■ Task details ■
In the records below, swap "screenshot" for "screen capture" and change nothing else, giving back only the lines from the one with "You are a GUI" through the one with "The width and".

Stored data entries:
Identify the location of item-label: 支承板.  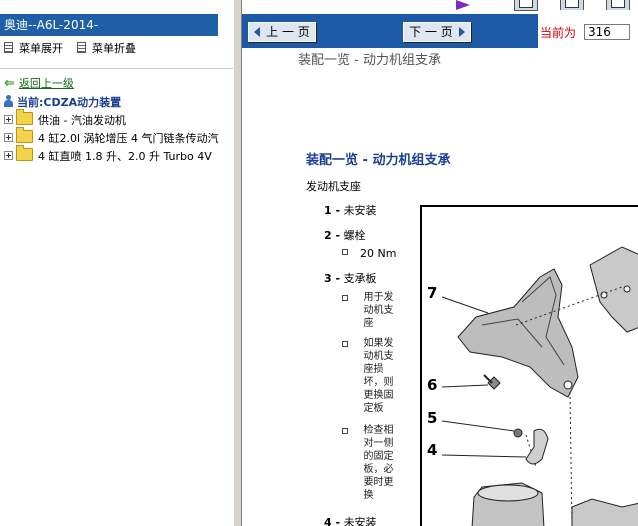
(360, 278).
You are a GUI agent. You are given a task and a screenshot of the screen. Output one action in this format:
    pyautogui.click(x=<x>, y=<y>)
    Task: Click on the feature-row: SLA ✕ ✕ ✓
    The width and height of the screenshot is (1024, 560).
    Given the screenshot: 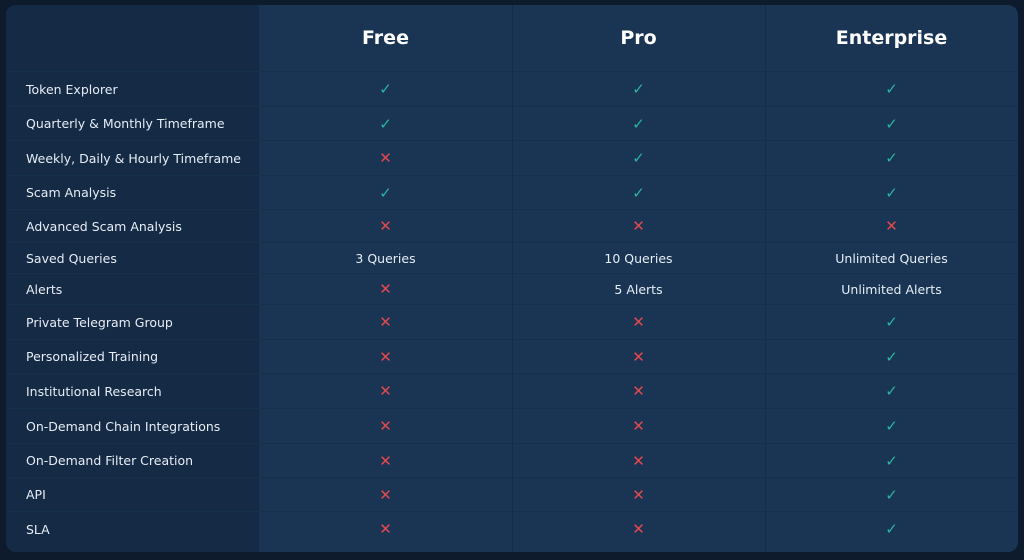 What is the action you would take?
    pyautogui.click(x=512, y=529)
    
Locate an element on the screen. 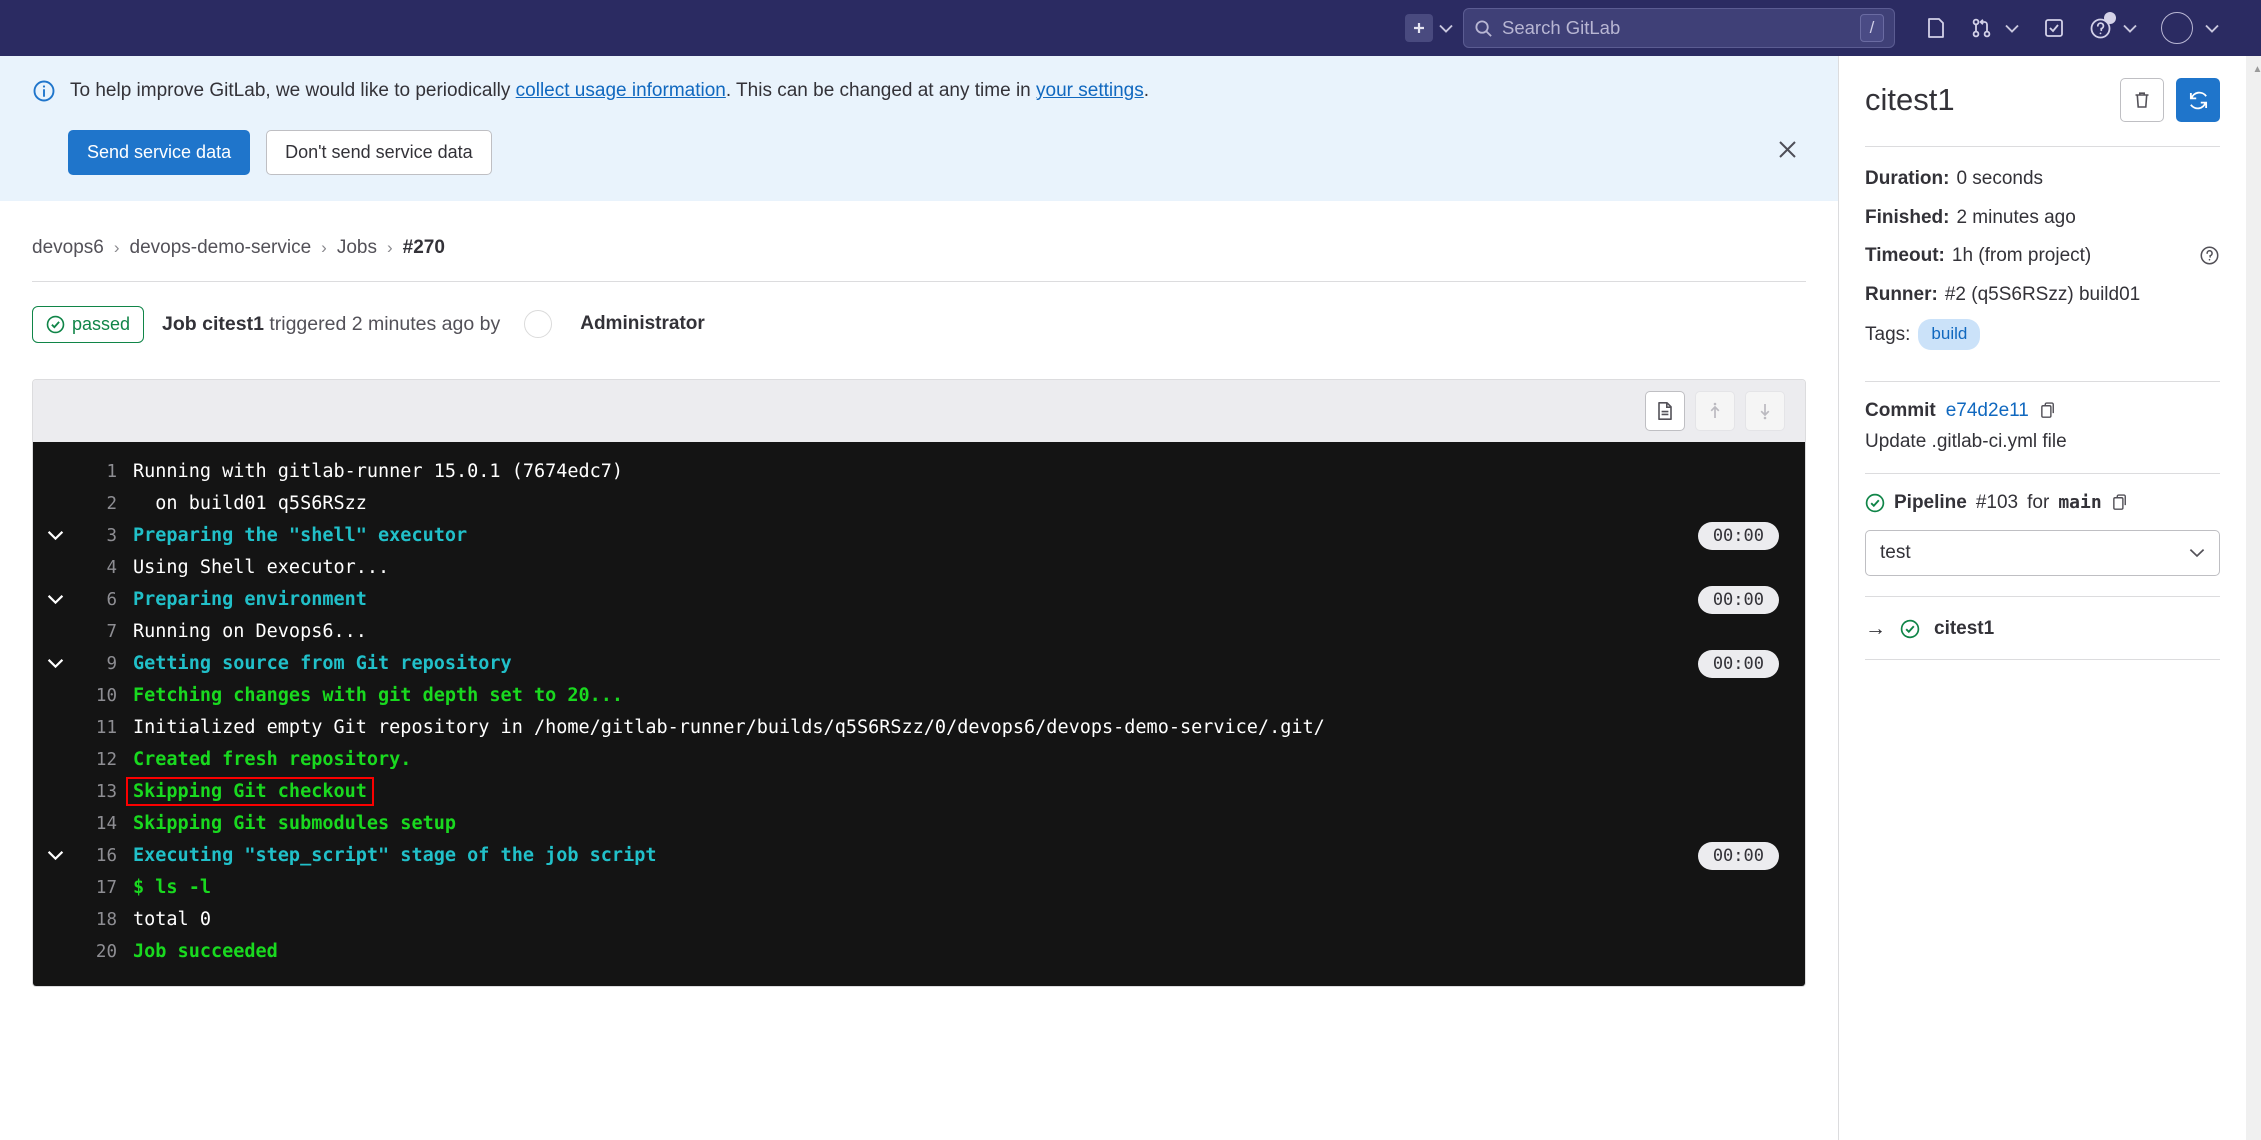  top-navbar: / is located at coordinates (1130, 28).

■ Written response ■
You are a GUI agent. You are given a task and a screen capture of the screen. Output one action in this format:
    pyautogui.click(x=<x>, y=<y>)
    Task: Click on the feature-row: SLA ✕ ✕ ✓
    The width and height of the screen capture is (1024, 560).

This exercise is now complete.